Enron cashed in on EOG’s strong stock price at year’s end, selling 31 million shares of common for $650 million, earning $367 million ($161 million after-tax). Additionally, Ken Lay and Rich Kinder told shareholders in Enron’s annual report: “Primarily, as a result of the successful completion of an EOG debt offering in December 1995, we reduced our debt to total capitalization ratio to about 40 percent and achieved a key credit rating upgrade to BBB+.”

Proceeds from EOG “will expand business opportunities at ECT and Enron Development Corp,” Lay and Kinder wrote. Forrest Hoglund welcomed “the increased liquidity in EOG stock [allowing] existing investors to significantly increase their positions while also attracting new investors.” Hoglund was Enron’s top division head, with consistent, high earnings and increasing enterprise value.

It was a story of the fishes and loaves. Prior to becoming a public company, EOG was worth an estimated $880 million to Enron. After stock sales generating $2 billion for the parent, Enron’s 53 percent retention going into 1996 was worth $1.9 billion. And these were not easy times in the oil industry. Yet Ken Lay, fussing about low prices and once (in 1991) accusing the majors of predatory pricing, had wanted more.

EOG was part of a macro story of how the industry was performing for consumers, as if led by an invisible hand. The familiar warnings that “the easy stuff has been found” or “only the high cost supplies remain” were refuted early and often at EOG and across the United States.

“New technology and smarter management are prolonging the decade-old gas glut,” Toni Mack wrote in Forbes in late 1994. “Oilmen have learned to squeeze costs, turn a profit, and produce more gas, even when prices stay low.” The resulting supply was keeping prices down, and new technology, apparently without diminishing returns, was making what had been high-cost gas into low-cost gas. The marginal cost of so-called depletable natural gas was falling, just as predicted by Julian Simon and a few others in defiance of the mainstream fixity-depletion (neo-Malthusian) view.27

Information technology was replacing “dumb iron” to find natural gas. What was true at EOG was industry-wide (although Hoglund’s results were above his peer group’s). “The exploration dollars are shifting from drilling to 3-D seismic,” said one Houston drilling consultant in 1995. “Three-D seismic gives a large overall picture while drilling gives you a single data point.” Seen somewhat differently, “the reservoir will have wells drilled, produced, and eventually depleted by computer under a limitless number of varying scenarios before additional wells are actually drilled.”

** EXERCISE REQUIREMENTS **
A - Can you reproduce everything from "Enron cashed in" down to "increasing enterprise value." in the Enron and EOG passage, replacing "EOG" with "Enron Oil & Gas"?
B - In the Enron and EOG passage, what was EOG estimated to be worth to Enron before it became a public company?
The rows that follow are separate material, unrelated to the Enron and EOG passage.

(Collected data rows)
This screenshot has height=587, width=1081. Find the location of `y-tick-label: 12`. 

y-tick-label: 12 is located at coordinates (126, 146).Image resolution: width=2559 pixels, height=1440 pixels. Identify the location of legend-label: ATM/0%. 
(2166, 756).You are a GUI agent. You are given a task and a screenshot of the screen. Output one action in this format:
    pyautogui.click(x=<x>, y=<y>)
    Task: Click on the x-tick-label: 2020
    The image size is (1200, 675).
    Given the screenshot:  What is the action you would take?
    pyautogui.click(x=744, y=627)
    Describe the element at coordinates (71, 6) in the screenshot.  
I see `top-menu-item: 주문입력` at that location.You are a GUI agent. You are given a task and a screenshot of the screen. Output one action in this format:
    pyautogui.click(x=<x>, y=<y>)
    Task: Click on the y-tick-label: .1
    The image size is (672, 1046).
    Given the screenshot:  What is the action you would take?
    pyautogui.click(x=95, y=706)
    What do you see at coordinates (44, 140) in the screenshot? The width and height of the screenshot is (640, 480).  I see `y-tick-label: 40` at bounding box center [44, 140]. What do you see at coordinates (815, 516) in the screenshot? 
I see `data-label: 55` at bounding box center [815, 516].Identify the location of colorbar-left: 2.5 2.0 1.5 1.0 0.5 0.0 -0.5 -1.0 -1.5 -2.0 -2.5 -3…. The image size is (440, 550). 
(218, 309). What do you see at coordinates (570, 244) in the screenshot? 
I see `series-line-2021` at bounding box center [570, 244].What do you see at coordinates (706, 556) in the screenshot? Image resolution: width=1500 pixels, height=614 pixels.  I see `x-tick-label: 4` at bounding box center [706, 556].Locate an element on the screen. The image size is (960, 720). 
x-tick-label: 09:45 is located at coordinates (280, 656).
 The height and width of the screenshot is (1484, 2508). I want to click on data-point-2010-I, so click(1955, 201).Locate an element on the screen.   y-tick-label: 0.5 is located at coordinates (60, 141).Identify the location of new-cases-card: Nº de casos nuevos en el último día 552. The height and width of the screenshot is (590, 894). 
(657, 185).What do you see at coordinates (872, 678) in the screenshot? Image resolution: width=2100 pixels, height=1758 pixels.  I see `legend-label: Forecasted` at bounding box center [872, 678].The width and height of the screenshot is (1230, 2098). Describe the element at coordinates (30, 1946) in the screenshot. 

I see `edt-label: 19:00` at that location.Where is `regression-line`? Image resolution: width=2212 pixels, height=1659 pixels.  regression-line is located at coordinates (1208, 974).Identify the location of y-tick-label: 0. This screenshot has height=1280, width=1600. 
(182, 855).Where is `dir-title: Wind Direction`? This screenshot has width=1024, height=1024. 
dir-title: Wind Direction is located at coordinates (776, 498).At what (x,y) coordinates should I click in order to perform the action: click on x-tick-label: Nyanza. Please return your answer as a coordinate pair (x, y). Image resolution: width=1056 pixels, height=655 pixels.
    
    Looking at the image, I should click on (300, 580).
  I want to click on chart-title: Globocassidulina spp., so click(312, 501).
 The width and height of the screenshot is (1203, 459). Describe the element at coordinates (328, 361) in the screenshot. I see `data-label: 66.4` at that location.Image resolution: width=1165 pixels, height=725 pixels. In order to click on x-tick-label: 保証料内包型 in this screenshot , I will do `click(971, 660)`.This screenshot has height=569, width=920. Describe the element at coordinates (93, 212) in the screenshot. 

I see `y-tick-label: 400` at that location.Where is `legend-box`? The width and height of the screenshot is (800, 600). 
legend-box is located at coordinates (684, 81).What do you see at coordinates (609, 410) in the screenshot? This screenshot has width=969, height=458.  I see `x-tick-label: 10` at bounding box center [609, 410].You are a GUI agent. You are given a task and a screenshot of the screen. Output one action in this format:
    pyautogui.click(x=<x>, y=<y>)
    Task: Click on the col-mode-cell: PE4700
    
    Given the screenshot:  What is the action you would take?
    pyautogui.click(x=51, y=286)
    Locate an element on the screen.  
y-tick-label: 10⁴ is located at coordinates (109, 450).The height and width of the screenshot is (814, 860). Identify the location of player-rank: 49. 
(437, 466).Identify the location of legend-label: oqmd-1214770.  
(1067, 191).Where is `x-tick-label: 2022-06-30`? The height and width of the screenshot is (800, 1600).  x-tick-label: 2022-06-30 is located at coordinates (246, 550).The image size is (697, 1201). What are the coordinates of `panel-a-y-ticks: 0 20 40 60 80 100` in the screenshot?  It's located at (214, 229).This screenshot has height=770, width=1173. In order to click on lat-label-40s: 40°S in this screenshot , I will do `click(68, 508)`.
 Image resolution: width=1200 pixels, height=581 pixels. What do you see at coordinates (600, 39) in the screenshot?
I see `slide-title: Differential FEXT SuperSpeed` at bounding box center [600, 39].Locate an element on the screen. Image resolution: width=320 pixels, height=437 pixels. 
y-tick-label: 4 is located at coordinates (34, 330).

** PROBLEM SOLUTIONS **
A -
Enron cashed in on Enron Oil & Gas’s strong stock price at year’s end, selling 31 million shares of common for $650 million, earning $367 million ($161 million after-tax). Additionally, Ken Lay and Rich Kinder told shareholders in Enron’s annual report: “Primarily, as a result of the successful completion of an Enron Oil & Gas debt offering in December 1995, we reduced our debt to total capitalization ratio to about 40 percent and achieved a key credit rating upgrade to BBB+.”

Proceeds from Enron Oil & Gas “will expand business opportunities at ECT and Enron Development Corp,” Lay and Kinder wrote. Forrest Hoglund welcomed “the increased liquidity in Enron Oil & Gas stock [allowing] existing investors to significantly increase their positions while also attracting new investors.” Hoglund was Enron’s top division head, with consistent, high earnings and increasing enterprise value.

B - An estimated $880 million.